Quando a escuridão encobriu o que diante de mim se eleva, o horizonte crepitava em estalos entrecortados de luz, cada um deles minimamente diferente do outro, em meio a tons de azul e cinza que, por mais maculados que estivessem, jamais desvaneciam ante a fúria das faíscas que a tudo tentavam corromper. Quem poderá dizer se aquilo não era de fato um sinal do que estava por vir, incompreendida e agora saudosa manifestação do caos a serviço de uma mente poética que infelizmente estava entorpecida demais para compreender? Aquilo que vemos não é geralmente um mísero décimo do que deveríamos, e por isso não me martirizo por um erro que estava fadado a acontecer. Um tropeço que só seria evitado caso um dos lados obscuros e muito pouco acessados da minha psiquê estivesse mais desperto que os outros. A percepção surreal necessita de inspiração, e a vida a partir do século XXI é acelerada demais para permitir tal luxo a meros mortais.

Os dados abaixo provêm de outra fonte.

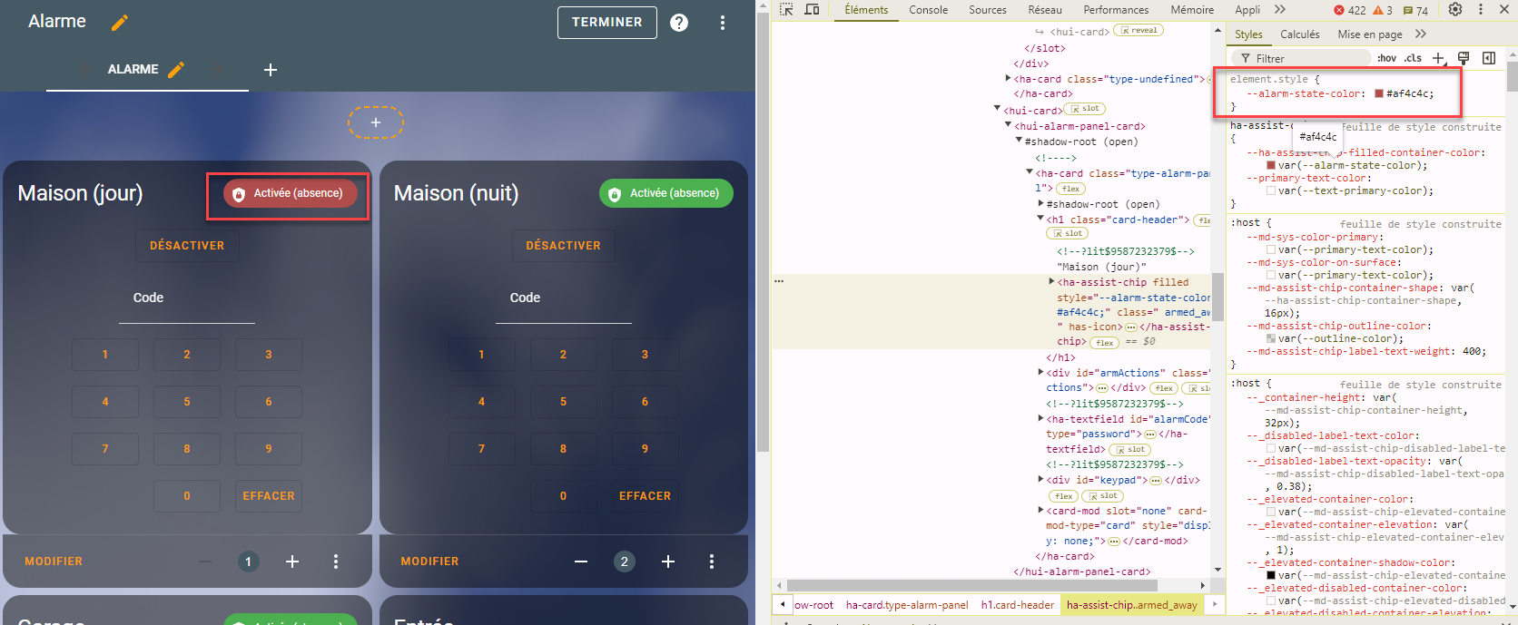Open the dashboard three-dot overflow menu

(723, 23)
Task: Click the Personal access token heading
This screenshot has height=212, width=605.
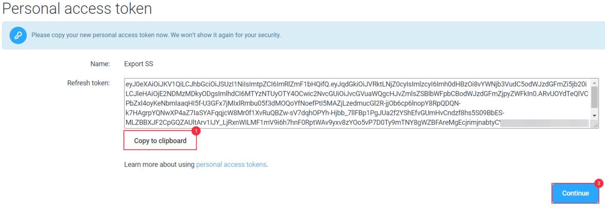Action: [77, 8]
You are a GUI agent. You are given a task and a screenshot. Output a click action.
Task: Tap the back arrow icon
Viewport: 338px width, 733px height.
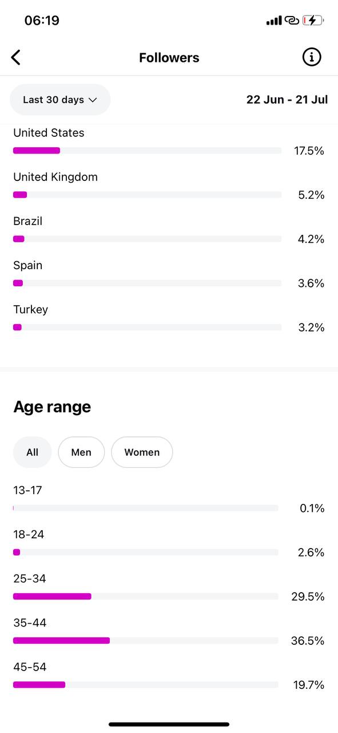click(16, 57)
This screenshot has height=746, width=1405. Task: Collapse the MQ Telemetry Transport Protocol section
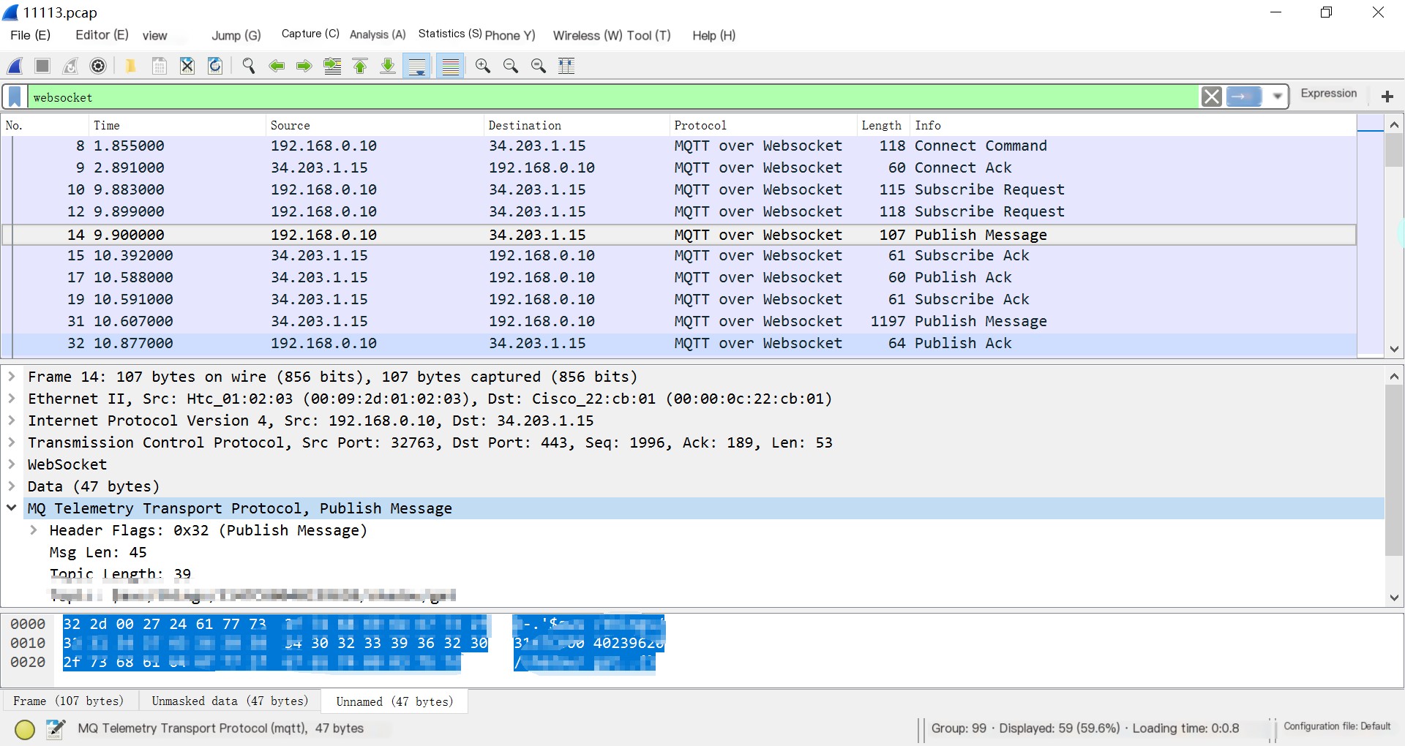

Começa a fazer frio, mas ainda não consegui dar um passo sequer. As lufadas de vento alternam-se ao meu redor, como se eu passasse a ser seu epicentro. Gotículas de orvalho voam em minha direção, meus cabelos grudam em minha nuca e a superfície sob meus pés parece girar ao som agudo da tempestade que se aproxima entre as frestas das passagens marmóreas. Todas as estrelas desapareceram, somente a lua continua sua solitária luta em meio a espectros negros que não param de mudar de forma.

— Venha — sussurra a voz dentro da névoa.

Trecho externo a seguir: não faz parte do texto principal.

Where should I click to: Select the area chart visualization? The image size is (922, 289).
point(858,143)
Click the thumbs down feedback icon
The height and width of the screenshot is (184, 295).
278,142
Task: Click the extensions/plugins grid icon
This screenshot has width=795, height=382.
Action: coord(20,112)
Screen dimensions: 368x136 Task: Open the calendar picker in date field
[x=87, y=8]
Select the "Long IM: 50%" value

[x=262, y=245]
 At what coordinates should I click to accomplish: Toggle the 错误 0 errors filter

Como nos mais sufocantes pesadelos, minhas pernas parecem presas a bolas de aço dotadas de correntes com elos de uma polegada de diâmetro. Tento esticar a mão e romper o nevoeiro, sem encontrar nada para tocar. E que esperança vã fez-me acreditar que eu teria conseguido sequer resvalar em algo sólido? Que haveria algo para mim além da ilusão? Que eu tinha ouvido uma voz real, justo naquele tão familiar recanto de ausência, naquele lugar estéril e abandonado à sorte do tempo, onde mesmo o mais ignóbil réptil conhecido recusa-se a rastejar? A insignificância torna a assumir sua devida magnitude, devolvendo-me a um conforto ao qual estou mais acostumado do que me dou conta.

— Tente de novo — volta a sussurrar a voz.

— Não vale a pena — retruco, surpreso por, de repente, descobrir que tenho voz.

— Você precisa disso. Mais do que ninguém, você sabe que sim — e só então percebo que estou dialogando com uma voz feminina. Timbre adocicado, livre de hesitação e mais macio que a pétala mais tenra do que já foram um dia os jardins suspensos da Babilônia. — Não posso esperar muito mais, você sabe.

Imediatamente, a névoa começa a desvanecer. O vento diminui de intensidade, os espectros negros movem-se para longe e pontos outrora cintilantes recuperam sua importância num firmamento cada vez menos opressivo. E o desespero começa a se insinuar como uma serpente a se esgueirar entre meus ossos, propelindo-me adiante apesar da dor lancinante. Sinto como se não caminhasse há séculos.

— Ainda está aí? — pergunto, trôpego, à medida que o entorpecimento começa a me abandonar e as passagens marmóreas se afastam numa espiral descendente.

Não há resposta, apesar da voz continuar ecoando em meus sentidos e marcando-os como uma cicatriz na córnea. O desespero é substituído por resignação, e a indiferença de uma antiga e insípida realidade volta a atingir-me como uma bigorna.